For organisations in scope of the NIS2 Directive (Directive (EU) 2022/2555), the practical takeaway is clear: the incident reporting process you build today will soon need to follow a Europe-wide standard format.
What the templates solve
Until now, each member state could require its own reporting format. A company operating across multiple EU countries had to fill out different forms with different fields for the same incident. The unified templates eliminate this friction by establishing a common data structure across the entire union.
The templates cover all reporting phases defined in NIS2 Article 23:
- Early warning (24 hours) — indication of whether the incident involves unlawful or malicious acts and whether it could have cross-border implications.
- Incident notification (72 hours) — updated assessment covering severity, impact, and available indicators of compromise.
- Intermediate report (on request) — status updates when requested by the CSIRT or competent authority during incident handling.
- Final report (30 days) — detailed description of the incident, probable root cause, mitigation measures applied, and cross-border impact.
Context for Slovakia
In Slovakia, incident reporting is governed by NBU Decree 226/2025, effective since 1 September 2025. It defines severity criteria (affected users, outage duration, confidentiality impact) and reporting requirements towards SK-CERT. The new European templates do not replace this decree — they complement it with a standardised format that simplifies cross-border communication.
Organisations registered in JISKB since March 2025 face a 24-month deadline for their first external audit. Most essential entities will be audited by March 2027. Auditors will assess incident reporting readiness — including the ability to meet deadlines and populate the required fields.
Connection to the Digital Omnibus
The templates are part of broader simplification efforts under the Digital Omnibus package. The Commission is developing a single-entry point for incident reporting, where an organisation submits one report and the system distributes it to the relevant authorities. The goal is reducing administrative burden without compromising response speed.
How to prepare
While the implementing act does not yet have a fixed effective date, organisations should not wait. Incident reporting is one of the areas that audits under Decree 227/2025 evaluate.
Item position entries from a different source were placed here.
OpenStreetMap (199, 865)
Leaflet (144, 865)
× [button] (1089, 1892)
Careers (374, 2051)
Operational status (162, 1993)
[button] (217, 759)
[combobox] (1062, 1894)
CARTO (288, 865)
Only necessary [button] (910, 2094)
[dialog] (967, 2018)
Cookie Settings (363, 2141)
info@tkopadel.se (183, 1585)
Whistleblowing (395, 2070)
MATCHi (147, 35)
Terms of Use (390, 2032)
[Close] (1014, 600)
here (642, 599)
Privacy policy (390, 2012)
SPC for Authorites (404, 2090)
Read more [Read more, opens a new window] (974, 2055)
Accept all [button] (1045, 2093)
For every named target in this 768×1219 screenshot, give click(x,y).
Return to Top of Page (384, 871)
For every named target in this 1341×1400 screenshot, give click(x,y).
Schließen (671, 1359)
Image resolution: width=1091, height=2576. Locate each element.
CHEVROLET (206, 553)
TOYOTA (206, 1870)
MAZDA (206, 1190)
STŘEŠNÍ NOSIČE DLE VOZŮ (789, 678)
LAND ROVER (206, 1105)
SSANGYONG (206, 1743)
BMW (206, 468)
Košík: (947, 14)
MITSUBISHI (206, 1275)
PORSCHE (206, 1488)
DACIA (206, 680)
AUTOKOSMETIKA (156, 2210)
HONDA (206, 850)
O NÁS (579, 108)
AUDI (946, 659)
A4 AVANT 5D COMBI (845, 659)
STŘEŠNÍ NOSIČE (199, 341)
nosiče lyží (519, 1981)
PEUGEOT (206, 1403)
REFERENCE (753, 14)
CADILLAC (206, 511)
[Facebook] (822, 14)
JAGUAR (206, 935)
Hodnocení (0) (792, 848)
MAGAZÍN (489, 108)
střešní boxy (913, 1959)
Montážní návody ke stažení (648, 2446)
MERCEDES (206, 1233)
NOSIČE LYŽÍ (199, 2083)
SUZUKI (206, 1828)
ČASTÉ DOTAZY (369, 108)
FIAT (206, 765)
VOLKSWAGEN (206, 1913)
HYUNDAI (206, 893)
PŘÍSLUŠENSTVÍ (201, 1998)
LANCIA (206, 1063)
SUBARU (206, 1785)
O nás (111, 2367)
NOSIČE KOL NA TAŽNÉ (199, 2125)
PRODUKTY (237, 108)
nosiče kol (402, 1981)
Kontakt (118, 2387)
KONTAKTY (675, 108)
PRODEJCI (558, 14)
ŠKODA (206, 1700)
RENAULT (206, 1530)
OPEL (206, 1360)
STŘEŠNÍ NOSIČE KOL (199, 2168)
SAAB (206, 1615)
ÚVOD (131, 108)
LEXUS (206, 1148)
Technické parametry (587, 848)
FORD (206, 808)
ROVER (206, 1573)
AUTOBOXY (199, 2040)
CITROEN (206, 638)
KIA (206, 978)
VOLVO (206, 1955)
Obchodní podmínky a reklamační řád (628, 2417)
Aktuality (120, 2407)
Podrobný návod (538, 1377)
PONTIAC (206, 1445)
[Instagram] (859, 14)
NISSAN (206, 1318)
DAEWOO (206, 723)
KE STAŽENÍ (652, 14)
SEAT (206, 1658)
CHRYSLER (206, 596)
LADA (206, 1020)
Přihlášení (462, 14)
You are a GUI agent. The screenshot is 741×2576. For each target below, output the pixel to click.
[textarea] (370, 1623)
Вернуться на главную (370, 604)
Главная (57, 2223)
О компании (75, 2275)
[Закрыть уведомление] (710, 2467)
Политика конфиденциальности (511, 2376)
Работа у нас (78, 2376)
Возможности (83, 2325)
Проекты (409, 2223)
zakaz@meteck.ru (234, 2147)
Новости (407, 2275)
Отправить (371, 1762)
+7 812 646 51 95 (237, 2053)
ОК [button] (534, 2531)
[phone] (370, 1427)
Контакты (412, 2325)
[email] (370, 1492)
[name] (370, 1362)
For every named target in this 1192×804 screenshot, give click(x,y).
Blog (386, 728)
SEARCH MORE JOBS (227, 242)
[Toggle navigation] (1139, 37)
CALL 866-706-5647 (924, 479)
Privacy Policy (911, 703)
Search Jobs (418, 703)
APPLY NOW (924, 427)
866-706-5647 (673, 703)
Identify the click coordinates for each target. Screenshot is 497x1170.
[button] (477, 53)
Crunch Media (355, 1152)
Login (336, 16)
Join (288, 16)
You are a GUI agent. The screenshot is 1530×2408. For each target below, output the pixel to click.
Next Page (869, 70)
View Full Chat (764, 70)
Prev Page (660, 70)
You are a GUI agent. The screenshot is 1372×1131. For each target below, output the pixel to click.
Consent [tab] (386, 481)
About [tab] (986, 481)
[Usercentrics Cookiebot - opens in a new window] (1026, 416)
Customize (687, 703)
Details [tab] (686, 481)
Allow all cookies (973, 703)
We recommend:
- Map your internal process from detection to reporting — who decides on severity, who fills out the report, who communicates with SK-CERT.
- Adopt a reporting template that covers Article 23 fields (severity, impact, indicators of compromise, mitigation measures, cross-border dimension).
- Test the process with a tabletop exercise — a simulated incident under 24/72-hour time pressure reveals weaknesses faster than a paper review.
- Ensure your ITSM tool (ticketing system) can export data in a structure compatible with the future mandatory format.
When the implementing act takes effect, organisations with an established process will only need a technical format adjustment — not a ground-up rebuild.